The profit growth in the third quarter was driven by higher earnings at CNA Financial Corporation, Boardwalk Pipeline Partners LP and Loews Hotels & Co. This improvement was offset by lower results at Diamond Offshore Drilling Inc. and the parent company investment portfolio.
Loews saw an increase in CNA Financial’s earnings, driven by lower net catastrophe losses for the core property and casualty business, and a lower corporate tax rate. Earnings from Diamond Offshore were impacted by lower revenue, due to tough market conditions that affected rig utilization and average daily revenue, as well as a legal settlement.
The company now owns 100% of Boardwalk Pipeline which led to an increase in the division’s earnings. The segment’s profit also benefited from a lower corporate tax rate. Improved results at owned hotels, higher contributions from joint ventures in the Universal Orlando Resort as well as a lower corporate tax rate helped drive earnings growth at Loews Hotels & Co.

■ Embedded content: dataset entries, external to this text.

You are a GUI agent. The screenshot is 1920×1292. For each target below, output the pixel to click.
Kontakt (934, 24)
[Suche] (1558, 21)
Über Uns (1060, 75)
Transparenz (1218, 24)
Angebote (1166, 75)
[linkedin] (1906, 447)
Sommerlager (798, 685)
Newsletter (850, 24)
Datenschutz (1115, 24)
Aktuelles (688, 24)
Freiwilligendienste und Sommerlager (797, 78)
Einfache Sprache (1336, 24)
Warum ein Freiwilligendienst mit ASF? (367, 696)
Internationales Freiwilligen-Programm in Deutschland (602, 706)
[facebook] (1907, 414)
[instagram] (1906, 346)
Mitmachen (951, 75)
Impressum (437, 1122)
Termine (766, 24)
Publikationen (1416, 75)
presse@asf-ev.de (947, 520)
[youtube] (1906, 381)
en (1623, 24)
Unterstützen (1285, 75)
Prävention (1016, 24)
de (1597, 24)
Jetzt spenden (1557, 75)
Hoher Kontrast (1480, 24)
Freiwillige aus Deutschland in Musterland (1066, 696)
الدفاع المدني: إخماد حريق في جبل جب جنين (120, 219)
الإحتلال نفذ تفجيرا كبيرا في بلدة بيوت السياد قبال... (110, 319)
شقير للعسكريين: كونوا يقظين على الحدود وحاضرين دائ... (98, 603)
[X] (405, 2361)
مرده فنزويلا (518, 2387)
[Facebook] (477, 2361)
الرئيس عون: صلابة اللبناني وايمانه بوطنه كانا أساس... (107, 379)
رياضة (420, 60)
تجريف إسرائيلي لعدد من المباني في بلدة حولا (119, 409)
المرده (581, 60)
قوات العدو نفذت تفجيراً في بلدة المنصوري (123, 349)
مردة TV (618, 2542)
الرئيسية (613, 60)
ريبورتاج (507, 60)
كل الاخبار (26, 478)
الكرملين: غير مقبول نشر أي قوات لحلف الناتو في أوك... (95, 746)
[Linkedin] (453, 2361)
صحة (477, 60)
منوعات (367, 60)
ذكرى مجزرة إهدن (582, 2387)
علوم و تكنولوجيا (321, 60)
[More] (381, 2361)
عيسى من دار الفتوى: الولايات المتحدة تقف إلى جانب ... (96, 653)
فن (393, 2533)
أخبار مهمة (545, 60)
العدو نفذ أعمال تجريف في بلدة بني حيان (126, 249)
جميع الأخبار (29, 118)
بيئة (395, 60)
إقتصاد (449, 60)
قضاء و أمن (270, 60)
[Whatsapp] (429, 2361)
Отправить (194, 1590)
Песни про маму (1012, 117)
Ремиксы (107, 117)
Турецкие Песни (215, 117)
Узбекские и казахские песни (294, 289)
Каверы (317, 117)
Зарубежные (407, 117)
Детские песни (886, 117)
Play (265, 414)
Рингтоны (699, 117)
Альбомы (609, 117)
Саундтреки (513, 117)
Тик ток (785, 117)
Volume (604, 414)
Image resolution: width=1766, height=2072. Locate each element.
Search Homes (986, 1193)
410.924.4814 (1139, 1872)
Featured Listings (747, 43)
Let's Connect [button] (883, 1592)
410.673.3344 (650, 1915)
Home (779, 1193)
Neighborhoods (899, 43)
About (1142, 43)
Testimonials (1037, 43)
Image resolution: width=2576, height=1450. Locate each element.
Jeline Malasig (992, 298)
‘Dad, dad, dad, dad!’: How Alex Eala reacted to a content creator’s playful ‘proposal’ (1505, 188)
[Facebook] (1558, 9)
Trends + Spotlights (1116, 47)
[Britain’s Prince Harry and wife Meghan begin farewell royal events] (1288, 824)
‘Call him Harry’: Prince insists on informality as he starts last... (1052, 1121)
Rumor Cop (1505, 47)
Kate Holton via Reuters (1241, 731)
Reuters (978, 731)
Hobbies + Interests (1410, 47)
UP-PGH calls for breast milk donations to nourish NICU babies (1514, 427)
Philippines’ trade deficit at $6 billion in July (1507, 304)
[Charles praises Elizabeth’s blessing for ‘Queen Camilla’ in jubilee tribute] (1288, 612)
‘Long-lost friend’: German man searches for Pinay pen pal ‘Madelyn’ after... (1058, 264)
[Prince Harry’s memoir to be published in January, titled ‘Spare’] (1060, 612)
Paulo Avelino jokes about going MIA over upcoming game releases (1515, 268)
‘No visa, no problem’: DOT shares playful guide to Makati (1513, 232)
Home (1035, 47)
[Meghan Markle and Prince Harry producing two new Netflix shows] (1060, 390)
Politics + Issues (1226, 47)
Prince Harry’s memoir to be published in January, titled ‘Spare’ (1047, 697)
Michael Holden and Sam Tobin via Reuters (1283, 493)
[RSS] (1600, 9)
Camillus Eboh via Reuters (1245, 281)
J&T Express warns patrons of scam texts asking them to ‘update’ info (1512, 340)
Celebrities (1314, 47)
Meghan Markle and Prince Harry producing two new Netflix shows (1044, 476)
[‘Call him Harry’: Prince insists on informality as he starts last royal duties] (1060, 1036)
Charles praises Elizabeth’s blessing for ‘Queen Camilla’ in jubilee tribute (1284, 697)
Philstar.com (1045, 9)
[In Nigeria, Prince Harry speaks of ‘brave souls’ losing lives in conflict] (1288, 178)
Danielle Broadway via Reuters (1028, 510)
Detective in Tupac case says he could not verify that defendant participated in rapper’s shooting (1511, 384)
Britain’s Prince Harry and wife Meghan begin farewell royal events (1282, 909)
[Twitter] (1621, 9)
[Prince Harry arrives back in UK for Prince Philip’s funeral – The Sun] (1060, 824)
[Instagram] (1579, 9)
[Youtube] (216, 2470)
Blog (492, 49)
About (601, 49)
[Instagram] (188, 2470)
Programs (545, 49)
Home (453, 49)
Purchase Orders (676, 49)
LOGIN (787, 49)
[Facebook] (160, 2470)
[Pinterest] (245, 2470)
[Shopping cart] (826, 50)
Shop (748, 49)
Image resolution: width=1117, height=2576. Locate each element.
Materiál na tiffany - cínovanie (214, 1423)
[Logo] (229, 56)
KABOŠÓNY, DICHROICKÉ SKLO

Income from the Loews Corporation investment portfolio fell mainly due to weaker returns on equity securities and alternatives, as well as a lower overall investment balance caused mainly by the purchase of the Boardwalk units in July 2018.
During the third quarter, the company repurchased 1.8 million shares of its common stock for a total value of $88 million. At September 30, there were 314.9 million shares of Loews common stock outstanding. Book value per share increased to $60.18 at September 30, 2018 from $57.83 at December 31, 2017.
Loews’ shares are down over 7% so far this year and looking at the past three months, the stock is down 9%.